[Python-ideas] Support parsing stream with `re`

Mon Oct 8 16:30:39 EDT 2018

On 08Oct2018 13:36, Ram Rachum <ram at rachum.com> wrote:
>I'm not an expert on memory. I used Process Explorer to look at the
>Process. The Working Set of the current run is 11GB. The Private Bytes is
>708MB. Actually, see all the info here:
>https://www.dropbox.com/s/tzoud028pzdkfi7/screenshot_TURING_2018-10-08_133355.jpg?dl=0

And the process' virtual size is about 353GB, which matches having your file 
mmaped (its contents is now part of your process virtual memory space).

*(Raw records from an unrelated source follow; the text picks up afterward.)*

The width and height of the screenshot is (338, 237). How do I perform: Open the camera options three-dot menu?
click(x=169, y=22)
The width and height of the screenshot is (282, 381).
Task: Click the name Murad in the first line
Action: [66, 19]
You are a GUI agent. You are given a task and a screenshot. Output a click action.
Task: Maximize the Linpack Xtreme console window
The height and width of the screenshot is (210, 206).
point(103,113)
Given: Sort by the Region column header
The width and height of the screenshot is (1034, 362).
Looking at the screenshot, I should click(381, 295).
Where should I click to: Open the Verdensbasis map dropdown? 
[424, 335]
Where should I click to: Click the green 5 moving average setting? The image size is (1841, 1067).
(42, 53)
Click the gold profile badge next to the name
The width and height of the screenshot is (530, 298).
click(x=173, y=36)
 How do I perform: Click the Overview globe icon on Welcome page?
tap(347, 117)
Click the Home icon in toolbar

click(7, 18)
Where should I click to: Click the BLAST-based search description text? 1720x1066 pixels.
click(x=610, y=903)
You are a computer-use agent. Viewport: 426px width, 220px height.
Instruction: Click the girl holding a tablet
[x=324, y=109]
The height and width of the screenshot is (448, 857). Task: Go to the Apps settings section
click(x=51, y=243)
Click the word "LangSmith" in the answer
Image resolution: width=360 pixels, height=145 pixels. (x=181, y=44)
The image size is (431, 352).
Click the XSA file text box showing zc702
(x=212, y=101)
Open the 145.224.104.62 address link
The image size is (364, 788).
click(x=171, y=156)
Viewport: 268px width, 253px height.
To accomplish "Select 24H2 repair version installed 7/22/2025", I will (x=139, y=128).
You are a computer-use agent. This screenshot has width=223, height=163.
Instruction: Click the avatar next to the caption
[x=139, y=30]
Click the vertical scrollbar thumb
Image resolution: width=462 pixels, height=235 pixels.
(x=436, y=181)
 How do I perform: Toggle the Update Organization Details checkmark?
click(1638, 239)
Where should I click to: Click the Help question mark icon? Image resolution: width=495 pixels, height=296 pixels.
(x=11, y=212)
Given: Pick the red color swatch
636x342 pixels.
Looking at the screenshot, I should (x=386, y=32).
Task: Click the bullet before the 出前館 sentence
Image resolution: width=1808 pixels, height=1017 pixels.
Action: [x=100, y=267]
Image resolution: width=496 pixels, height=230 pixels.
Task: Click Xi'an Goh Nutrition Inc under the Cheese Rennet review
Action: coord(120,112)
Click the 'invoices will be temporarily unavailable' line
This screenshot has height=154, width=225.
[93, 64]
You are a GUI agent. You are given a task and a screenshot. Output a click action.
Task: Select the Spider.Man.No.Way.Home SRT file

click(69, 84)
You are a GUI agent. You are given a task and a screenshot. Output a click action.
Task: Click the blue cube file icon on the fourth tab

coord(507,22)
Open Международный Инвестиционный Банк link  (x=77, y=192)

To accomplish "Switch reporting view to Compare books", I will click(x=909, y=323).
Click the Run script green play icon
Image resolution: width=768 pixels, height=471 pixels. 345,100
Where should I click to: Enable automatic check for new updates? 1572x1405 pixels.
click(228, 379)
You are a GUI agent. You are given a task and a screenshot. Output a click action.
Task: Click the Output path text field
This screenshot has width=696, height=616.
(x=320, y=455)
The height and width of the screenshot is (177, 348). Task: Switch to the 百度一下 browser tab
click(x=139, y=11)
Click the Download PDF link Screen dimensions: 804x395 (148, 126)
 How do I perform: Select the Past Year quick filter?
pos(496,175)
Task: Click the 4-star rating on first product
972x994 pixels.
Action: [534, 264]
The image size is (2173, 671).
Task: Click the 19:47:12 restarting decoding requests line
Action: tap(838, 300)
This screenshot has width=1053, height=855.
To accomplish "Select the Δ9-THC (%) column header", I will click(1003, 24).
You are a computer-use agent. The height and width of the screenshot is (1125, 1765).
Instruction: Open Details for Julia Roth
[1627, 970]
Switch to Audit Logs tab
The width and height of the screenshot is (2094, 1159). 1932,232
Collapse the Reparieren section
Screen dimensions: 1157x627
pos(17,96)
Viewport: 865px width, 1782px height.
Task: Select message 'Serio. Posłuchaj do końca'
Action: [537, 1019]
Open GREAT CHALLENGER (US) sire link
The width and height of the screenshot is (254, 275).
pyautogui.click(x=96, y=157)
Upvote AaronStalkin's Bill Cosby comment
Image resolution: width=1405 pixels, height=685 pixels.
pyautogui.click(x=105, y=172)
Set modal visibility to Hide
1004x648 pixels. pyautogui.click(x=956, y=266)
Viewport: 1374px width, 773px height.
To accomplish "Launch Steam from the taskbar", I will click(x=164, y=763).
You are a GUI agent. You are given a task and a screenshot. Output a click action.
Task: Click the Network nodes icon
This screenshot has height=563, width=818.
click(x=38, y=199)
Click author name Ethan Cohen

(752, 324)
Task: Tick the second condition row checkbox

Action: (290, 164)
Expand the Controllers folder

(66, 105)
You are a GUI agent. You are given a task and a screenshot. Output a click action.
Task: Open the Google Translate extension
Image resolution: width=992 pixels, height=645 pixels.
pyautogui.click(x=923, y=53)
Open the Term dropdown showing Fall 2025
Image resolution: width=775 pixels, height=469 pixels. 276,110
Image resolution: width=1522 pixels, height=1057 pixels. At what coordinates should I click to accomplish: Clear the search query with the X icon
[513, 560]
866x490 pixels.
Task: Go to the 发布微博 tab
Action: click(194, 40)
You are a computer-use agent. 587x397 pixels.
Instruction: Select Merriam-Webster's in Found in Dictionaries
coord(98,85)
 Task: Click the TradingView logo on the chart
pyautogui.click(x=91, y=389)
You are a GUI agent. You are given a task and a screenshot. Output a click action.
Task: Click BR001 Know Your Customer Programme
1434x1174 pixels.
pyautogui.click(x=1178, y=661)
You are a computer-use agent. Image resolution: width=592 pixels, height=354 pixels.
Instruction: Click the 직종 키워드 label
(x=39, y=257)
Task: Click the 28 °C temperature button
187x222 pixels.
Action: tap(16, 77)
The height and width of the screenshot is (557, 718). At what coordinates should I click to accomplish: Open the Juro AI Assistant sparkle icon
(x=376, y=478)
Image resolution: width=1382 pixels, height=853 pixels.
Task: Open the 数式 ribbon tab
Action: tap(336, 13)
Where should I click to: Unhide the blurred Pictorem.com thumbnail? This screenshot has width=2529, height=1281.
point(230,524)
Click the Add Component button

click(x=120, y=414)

>I've got 16GB of RAM on this computer, and Process Explorer says it's
>almost full, just ~150MB left. This is physical memory.

I'd say this is expected behaviour. As you access the memory it is paged into 
physical memory, and since it may be wanted again (the OS can't tell) it isn't 
paged out until that becomes necessary to make room for other virtual pages.

I suspect (but would need to test to find out) that sequentially reading the 
file instead of memory mapping it might not be so aggressive because your 
process would be reusing that same small pool of memory to hold data as you 
scan the file.

Cheers,
Cameron Simpson <cs at cskk.id.au>